Image: djcodrin / FreeDigitalPhotos.net

Thought was lonely and bored, so he pondered how he could meet some friends. He posted a personal ad that read, “Looking for a meaningful and satisfying relationship.” 

Dream was floating around on the mental web and responded to Thought’s ad.  They went out on a date and found that they were in-fact very similar and had a lot in common.

Thought was very comfortable hanging out with Dream. She told him amazing stories of possibilities that he had never even considered. She introduced him to her best friend Hope. Thought had a great time having long and deep conversations with Dream and Hope.  It seemed that both of them could talk on and on forever. It was heady stuff for Thought, but after a while it seemed to him that Dream and Hope were repeating themselves and that while he loved their companionship, Thought was pretty much still in the same place that he had been before he met them.

One day while thinking about his situation, a very interesting character sat down next to him.  The stranger quickly stuck out his hand and curtly introduced himself as Decision. Thought and Decision shook hands and Thought began to tell Decision about his floundering relationship woes with Dream and Hope. After only a brief minute, Decision interrupted Thought with, “Ok, I got it.”

Decision was quick to point out all the pros and cons to Thought’s Hope and Dream drama and persuasively advised that a new course was called for.  Thought had to make a choice if he didn’t want to have a bored, lonely, meaningless, and unsatisfying life.  All Thought had to do, according to Decision, was to choose to think about his situation differently and it would magically be that way he chose for it to be.

Thought carefully ruminated on Decision’s advice.  Could it be that easy?  Making a different choice seemed as easy as changing clothes to Thought. He took Decision’s advice. With his eyes closed tightly and his brow wrinkled, Thought made a new choice with all his might to live a life that was exciting, loved, meaningful and satisfying.  He chose this thought over and over again, but each time he opened his eyes, he was still sitting right where he was living the same life he had been living. Decision had seemed so sure of himself that Thought questioned his thinking abilities. “Maybe I’m just not choosing hard enough or maybe I don’t really want this new life bad enough?” considered Thought.

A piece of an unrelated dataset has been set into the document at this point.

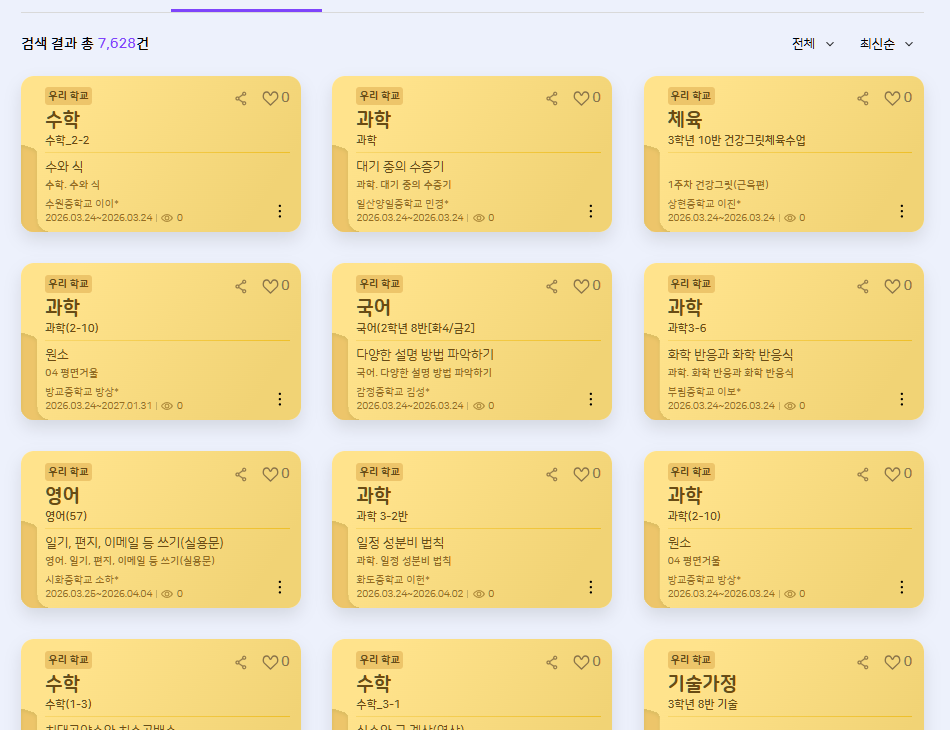The height and width of the screenshot is (730, 950).
Task: Share the 국어 다양한 설명 방법 card
Action: [x=551, y=286]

While Thought was lost in his thoughts, he was rudely brought to the present moment by the sudden, sharp pain caused by a pointed high healed shoe quickly stepping on his foot. “OUCH!!!” cried out Thought. His painful scream startled the beautiful but determined walker mid-stride.  She stopped and turned around and noticed Thought.  “Oh my, I’m so sorry!” she chirped rapid fire with a smile.  “I didn’t see you there. My name is Action and I hope you will forgive me for stepping on your toes, I tend to do that a lot.”

Thought felt an immediate attraction to this stunningly beautiful woman before him.  Thought was sure that it was love at first sight. Thought jumped to his somewhat throbbing feet and took a couple of steps toward her.  Action met him half-way.

“Where are you headed in such a rush?” asked Thought.

“I’m off on yet another adventure. I need to stop by and pick up my friends, Dream, Hope and Decision. We like to travel together.  I’m the only one who can drive you see!” exclaimed Action with a quick giggle that sent excited tingles up and down Thought’s entire being.

Without giving it a second thought, Thought blurted out, “Can I come too?”

“Hey, the choice is yours!  You’re welcome to join us. There’s plenty of room on our bus,” invited Action.

“Where are you all going?” inquired Thought.

“It really doesn’t matter, as long as we are all traveling together.  We always seem to end up right where we are supposed to be,” said an already in-motion Action over her shoulder.

Thought caught up to Action and took her hand and together they met up with Dream, Hope and Decision and began their journey of a lifetime.

Thought never gave boredom, loneliness, or meaninglessness a second thought.  He was too busy having a satisfying trip in the company of friends.

Yes, he did choose to live happily ever after.

What’s holding you back from taking the journey of your lifetime?  Have you met Thought’s friend Action yet?